Feature: Faith is Inspiration for Most Tourists to Iraq

Its ancient sites may have been damaged and looted, its hotels bombed and its people attacked or forced to flee, but Iraq is still worth a visit, the head of its Tourism Commission says.

|PIC1|Violence in much of the country has frightened off visitors, but tourism chief Mahmoud al-Yakouki said more than 570,000 people visited Shi'ite Muslim shrines in relatively stable southern Iraq last year, a number he hoped would grow.

"Our most important work at the moment is religious tourism, especially to Kerbala and Najaf where the holy shrines are, as these areas are safe," he told Reuters.

"Every day 1,500 pilgrims visit these sites, mostly Iranians but also Muslims from Bahrain and other countries ... We are going to increase this to 2,500 a day, hopefully, after Ramadan. Before the war, Iraq received 8,000 pilgrims a day."

The state body established in 1956 meets the tour groups at the border and takes them to their hotels, offering catered week-long breaks near the holy shrines. Individuals also organise private visits to the shrines.

Shi'ite religious festivals in Iraq have repeatedly come under attack since the U.S.-led invasion in 2003. Authorities had to evacuate pilgrims from Kerbala on Tuesday after 52 people were killed in clashes.

The Commission is still hoping to attract investors at an Iraqi business conference in Dubai, to help it build or restore hotels in the southern cities of Najaf and Basra and on the Shatt al-Arab waterway that forms a border with neighbouring Iran, a Shi'ite country and a source of pilgrims.

Yakouki's remit covers largely Sunni Muslim central Iraq, which has been torn apart by violence since the invasion, as well as the largely Shi'ite Muslim south, but not the semi-autonomous Kurdish region in the north.
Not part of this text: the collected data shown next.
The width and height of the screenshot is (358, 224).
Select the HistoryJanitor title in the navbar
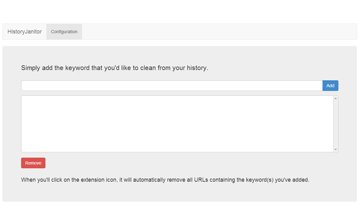click(x=25, y=32)
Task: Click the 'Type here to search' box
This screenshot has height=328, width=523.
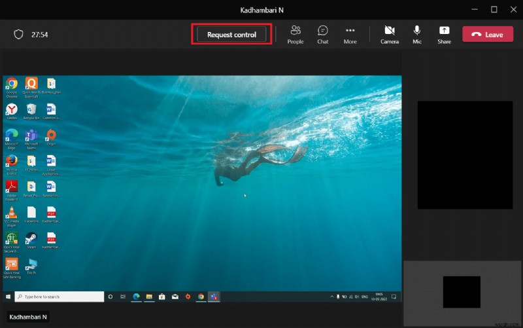Action: click(59, 297)
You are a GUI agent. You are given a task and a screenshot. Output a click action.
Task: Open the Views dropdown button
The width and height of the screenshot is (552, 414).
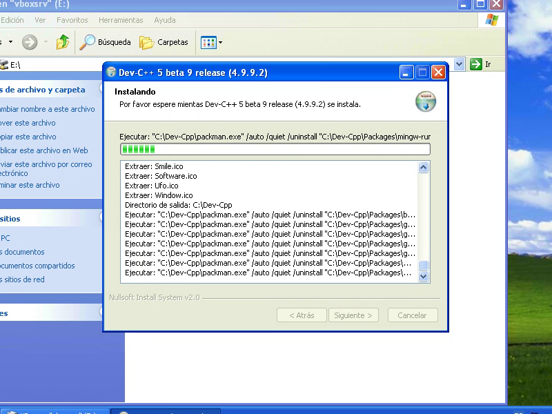(x=211, y=42)
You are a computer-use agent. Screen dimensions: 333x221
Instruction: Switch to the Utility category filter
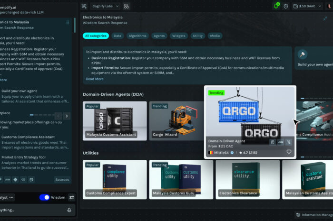197,36
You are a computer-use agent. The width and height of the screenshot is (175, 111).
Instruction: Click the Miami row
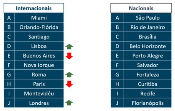[34, 18]
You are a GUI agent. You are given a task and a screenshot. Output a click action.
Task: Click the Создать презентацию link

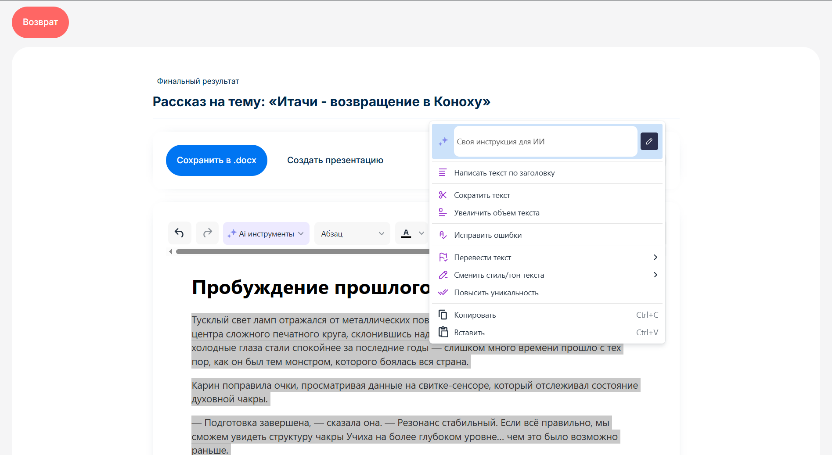335,161
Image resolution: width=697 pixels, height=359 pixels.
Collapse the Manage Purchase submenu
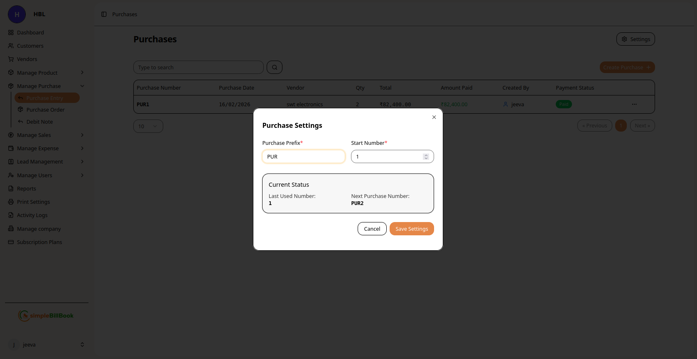click(x=82, y=86)
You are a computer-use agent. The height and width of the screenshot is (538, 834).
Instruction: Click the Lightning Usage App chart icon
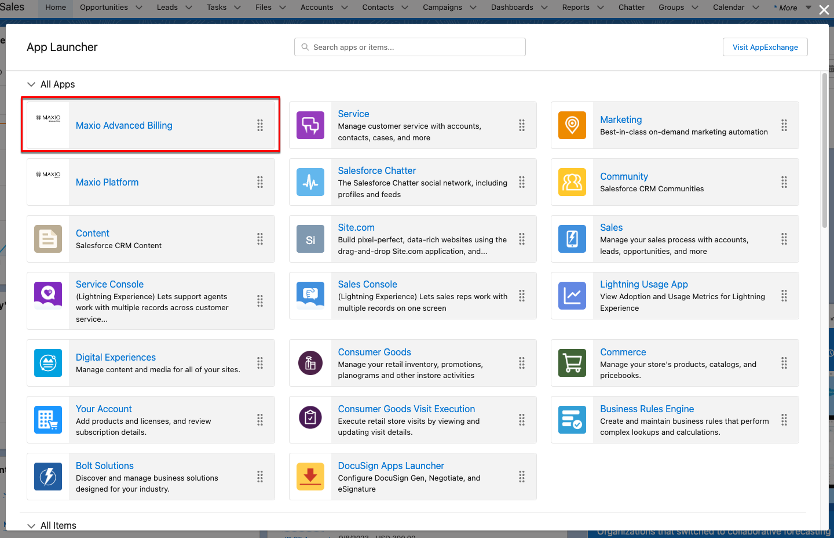point(572,296)
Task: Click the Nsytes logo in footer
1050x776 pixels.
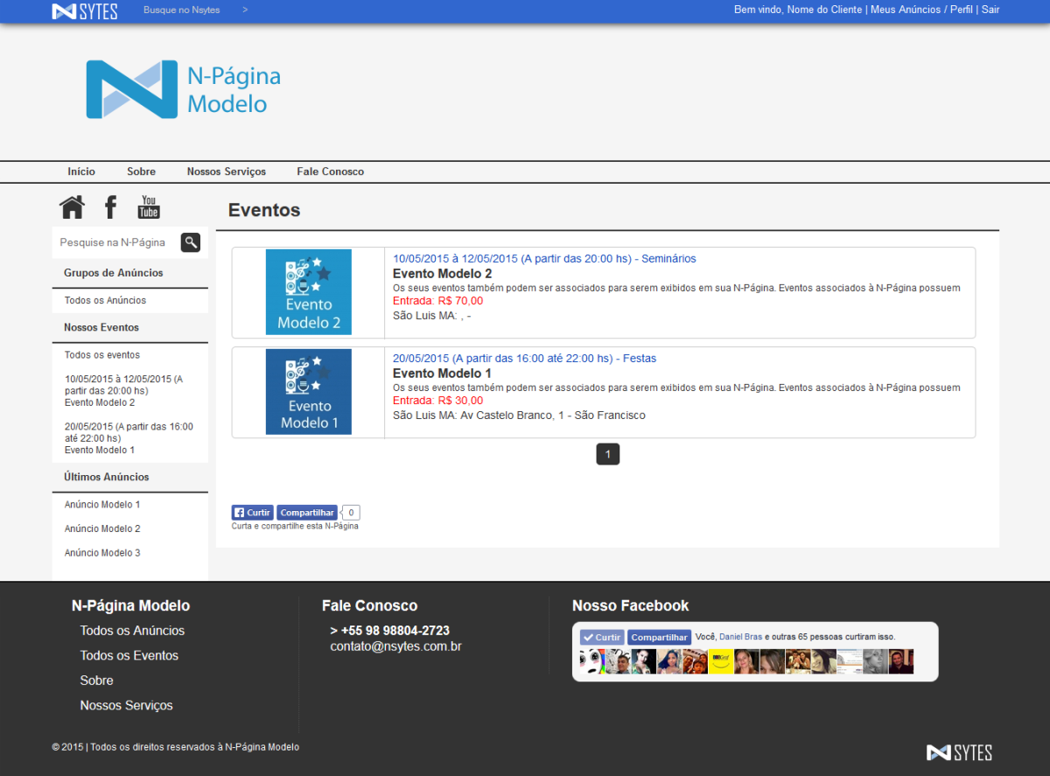Action: click(959, 752)
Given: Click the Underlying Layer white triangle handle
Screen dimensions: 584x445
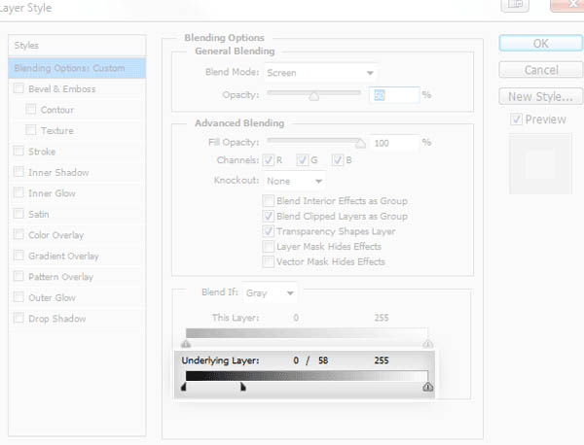Looking at the screenshot, I should tap(427, 388).
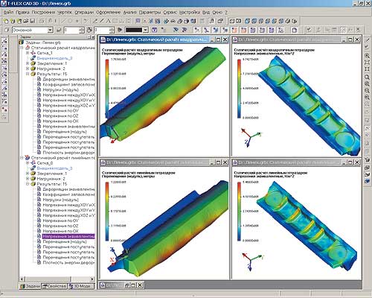Viewport: 372px width, 298px height.
Task: Select the zoom magnifier tool in right toolbar
Action: coord(367,77)
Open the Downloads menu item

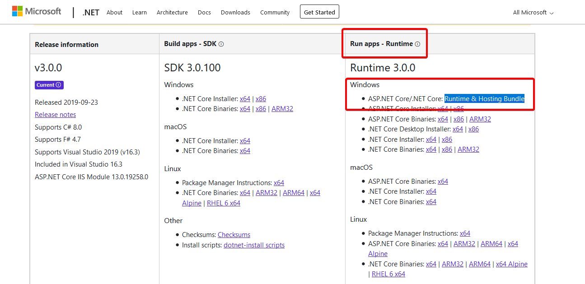(235, 13)
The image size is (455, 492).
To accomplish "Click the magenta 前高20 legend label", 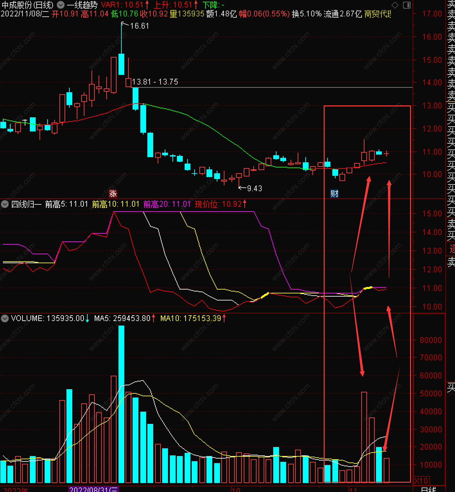I will (167, 204).
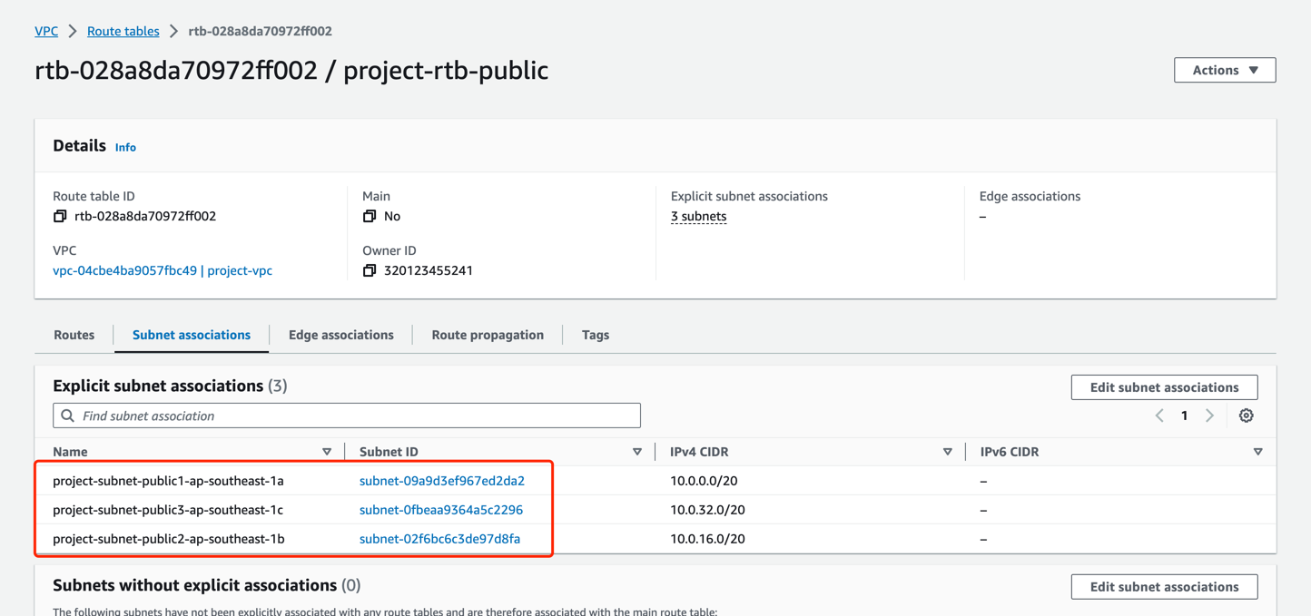Open table preferences gear icon
Image resolution: width=1311 pixels, height=616 pixels.
(x=1246, y=416)
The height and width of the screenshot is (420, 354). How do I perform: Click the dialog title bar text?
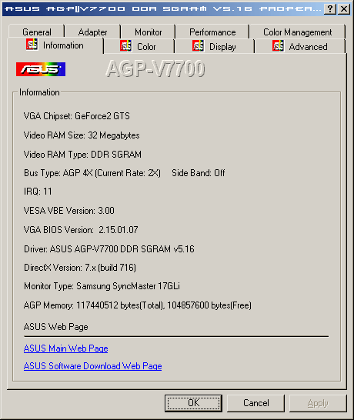click(163, 8)
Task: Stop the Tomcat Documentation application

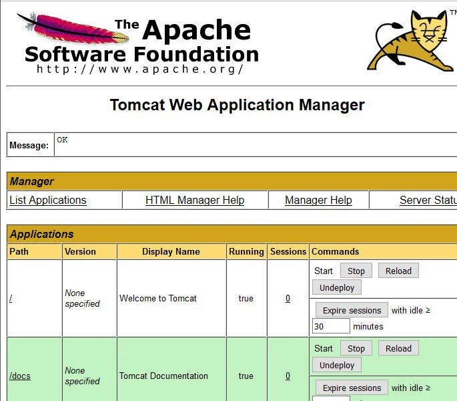Action: [356, 348]
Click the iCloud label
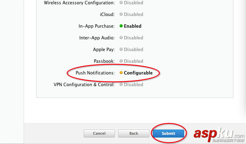 107,14
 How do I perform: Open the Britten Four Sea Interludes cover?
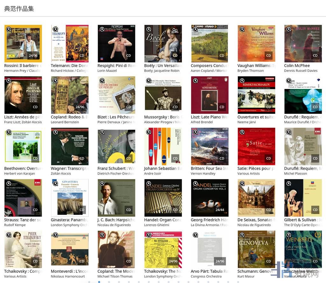click(x=210, y=146)
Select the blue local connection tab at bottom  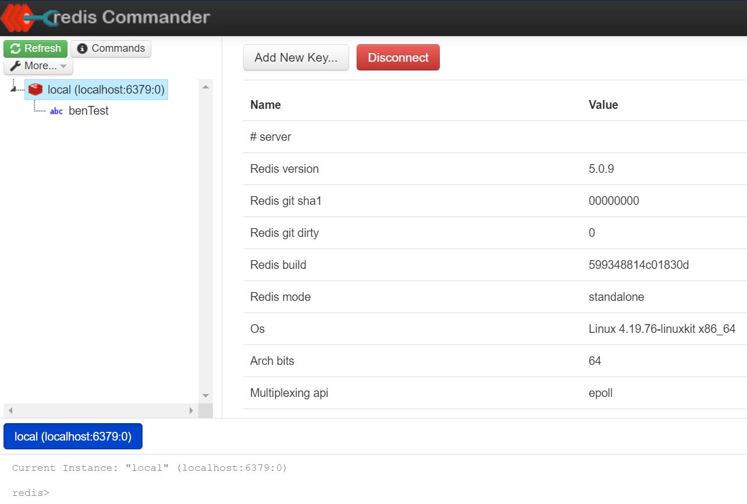point(73,436)
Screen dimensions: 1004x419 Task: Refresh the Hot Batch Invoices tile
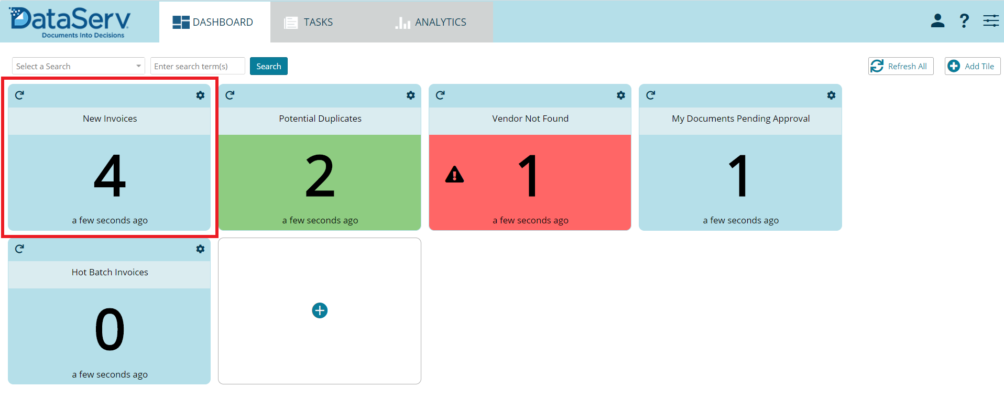coord(19,249)
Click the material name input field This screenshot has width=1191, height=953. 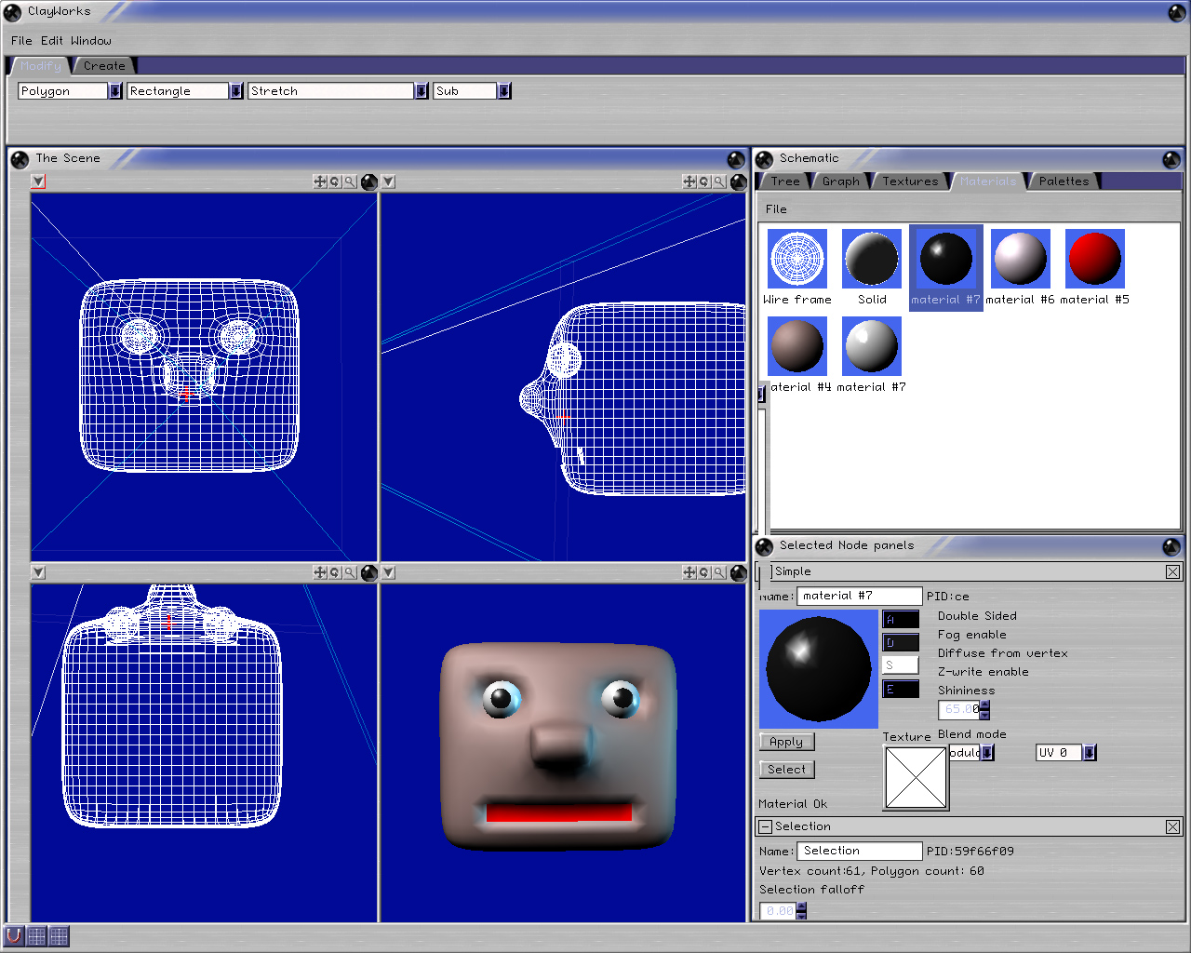859,596
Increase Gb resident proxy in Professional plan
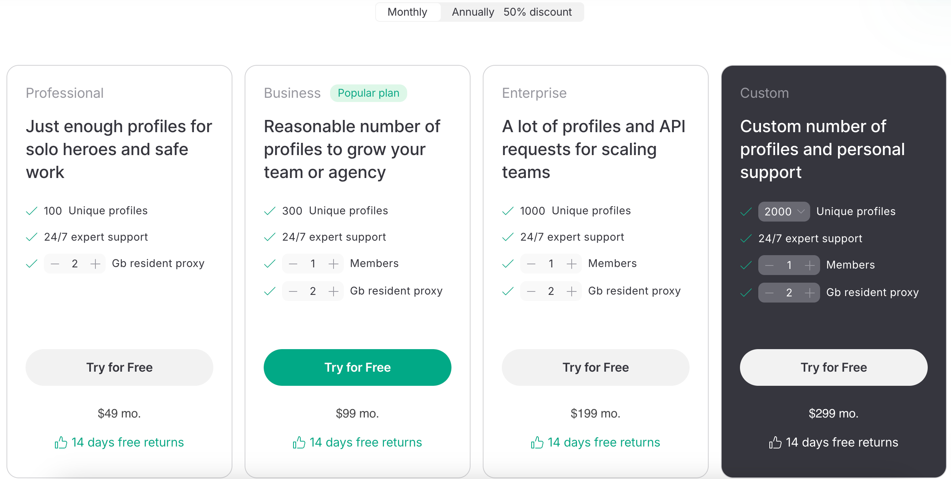This screenshot has width=951, height=479. [x=95, y=264]
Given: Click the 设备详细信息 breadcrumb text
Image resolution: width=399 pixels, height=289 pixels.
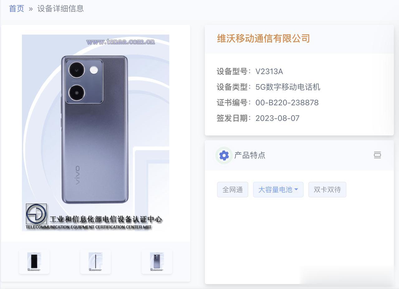Looking at the screenshot, I should [x=60, y=8].
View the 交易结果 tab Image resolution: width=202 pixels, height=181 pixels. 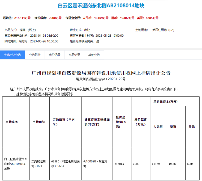(x=74, y=55)
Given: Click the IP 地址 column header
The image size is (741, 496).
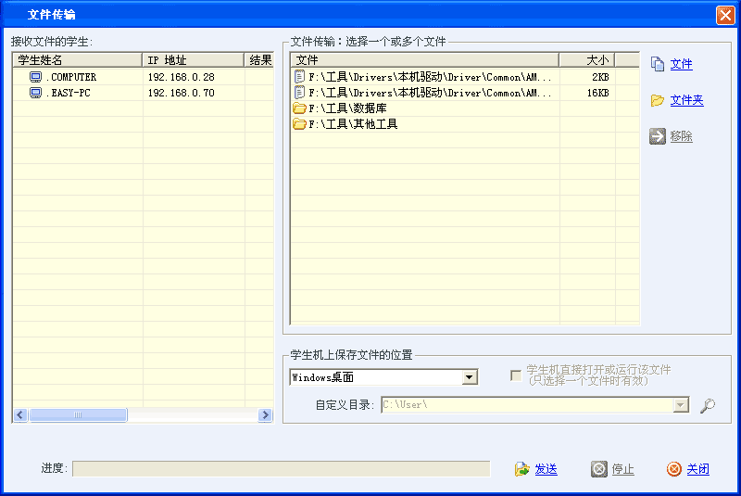Looking at the screenshot, I should 193,60.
Run by the Kurdistan Regional Government, the north has largely escaped the violence that has engulfed much of Iraq since the war that overthrew Saddam Hussein.

It has already been encouraging tourists, focusing on Gulf Arabs attracted by mountain retreats that offer a respite from the desert.


WILD REPUTATION

Yakouki's patch is not an easy one to sell.

Kidnappings and beheadings of foreigners working for contractors, media or other organisations have given Baghdad and the surrounding region a reputation as wild and fearsome as that of Beirut during the Lebanese civil war in the 1980s.

Few airlines fly there and Iraqis themselves, let alone foreigners, are often too afraid to go out and have fun.

"We have about 10,000 archaeological sites in Iraq. These were looted and sabotaged after the war and now we are trying to restore them, but this requires a lot of work," Yakouki said.

"The Iraqi national museum has reopened but in terms of visitors, the security situation does not help."

Iraq has never been a popular holiday destination but was home to some ancient civilisations, with the historic sites of Babylon and Sumer. Baghdad has museums, palaces and shrines.

Al fresco fish restaurants once lined the banks of the Tigris River that flows through Baghdad and long-neglected Basra was once known as the Venice of the East.

Last year's attack on a Shi'ite shrine in the ancient city of Samarra, also home to an iconic 9th century spiral minaret, unleashed the worst sectarian bloodshed to date, although much of the damage had already been done.

"Everything has been damaged, in Mosul, Basra, Hilla and Tikrit. We have hotels that belong to the Commission and they are damaged," Yakouki said. "Tikrit and Mosul are hotspots, so cannot begin to restore tourist areas there. We are focusing on the south because it is relatively safe."